Modulated temperature DSC was applied to separate these two overlapping events: the water evaporation, which is a kinetic, and the glass transition, which is a thermodynamic, event. StepScan DSC, as one of the modulated temperature DSC methods, was used for this analysis. StepScan applies a series of linear heating and true isothermal holding steps to the sample. The red curve in Figure 3 is the sample temperature profile and the blue curve is the measured heat flow. Two signals can be generated from the StepScan approach. One is the thermodynamic Cp signal, which represents the reversible heat capacity change of the sample (thermodynamic events). Another is the IsoK signal, which reflects irreversible aspects (kinetic events) of the sample during heating. The kinetic events such as the enthalpy relaxation during Tg or the cold crystallization after Tg will be seen in the IsoK baseline. The thermodynamic Cp curve records the specific heat capacity of the sample. The StepScan demonstrates that a thermodynamic event and a kinetic event can be well separated. The benefits associated with this separation include the enhanced characterization of Tg and the more accurate Cp value measurement.
Figure 4 - StepScan DSC of wheat gluten in a standard pan.
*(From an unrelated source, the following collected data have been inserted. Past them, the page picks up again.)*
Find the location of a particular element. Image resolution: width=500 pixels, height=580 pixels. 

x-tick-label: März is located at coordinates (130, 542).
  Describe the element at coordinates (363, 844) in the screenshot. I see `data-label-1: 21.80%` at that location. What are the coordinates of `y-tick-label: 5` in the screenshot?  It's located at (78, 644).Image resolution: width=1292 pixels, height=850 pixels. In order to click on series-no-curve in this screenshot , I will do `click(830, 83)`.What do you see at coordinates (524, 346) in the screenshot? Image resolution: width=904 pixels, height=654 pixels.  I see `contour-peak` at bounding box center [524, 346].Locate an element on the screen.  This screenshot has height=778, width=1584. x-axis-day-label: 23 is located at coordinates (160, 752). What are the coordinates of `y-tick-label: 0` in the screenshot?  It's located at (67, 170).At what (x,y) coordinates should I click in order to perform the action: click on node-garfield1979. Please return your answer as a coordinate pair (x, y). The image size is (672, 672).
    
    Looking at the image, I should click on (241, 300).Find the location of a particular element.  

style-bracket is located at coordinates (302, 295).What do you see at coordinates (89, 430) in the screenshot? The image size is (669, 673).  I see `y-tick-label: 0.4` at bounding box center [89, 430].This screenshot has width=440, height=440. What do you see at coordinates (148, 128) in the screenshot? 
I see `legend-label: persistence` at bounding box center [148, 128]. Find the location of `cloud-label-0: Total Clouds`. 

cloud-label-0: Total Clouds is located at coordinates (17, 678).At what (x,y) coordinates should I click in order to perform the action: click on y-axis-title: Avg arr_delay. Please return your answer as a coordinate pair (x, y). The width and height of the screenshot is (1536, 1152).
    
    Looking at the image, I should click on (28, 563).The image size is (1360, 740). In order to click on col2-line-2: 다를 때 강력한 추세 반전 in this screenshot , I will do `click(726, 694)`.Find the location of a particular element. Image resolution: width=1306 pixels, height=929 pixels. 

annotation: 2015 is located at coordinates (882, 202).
The StepScan result of wheat gluten in a standard pan is shown in Figure 4. The endothermal peak of water evaporation was registered in the IsoK signal as expected. However, the mass loss associated with the water evaporation resulted in the Cp signal decrease, which masked the upward change for the glass transition. The Tg of the dry wheat gluten can be detected in the thermodynamic Cp curve at higher temperatures. Also, note that the IsoK signal is bumpy at higher temperatures. This indicates that some kinetic events are occurring during the two-hour experiment. The long-time exposure to heat induced some changes in the material; thus slow heating rates are not recommended in this case.
As shown, modulated temperature DSC did not help to detect the Tg of the moist wheat gluten due to the overlapping weight loss. The way to overcome this problem is to prevent water evaporation before the glass transition. StepScan could be run in a sealed pan to prevent the weight loss. However, the measurement takes a long time and induces further changes to the material.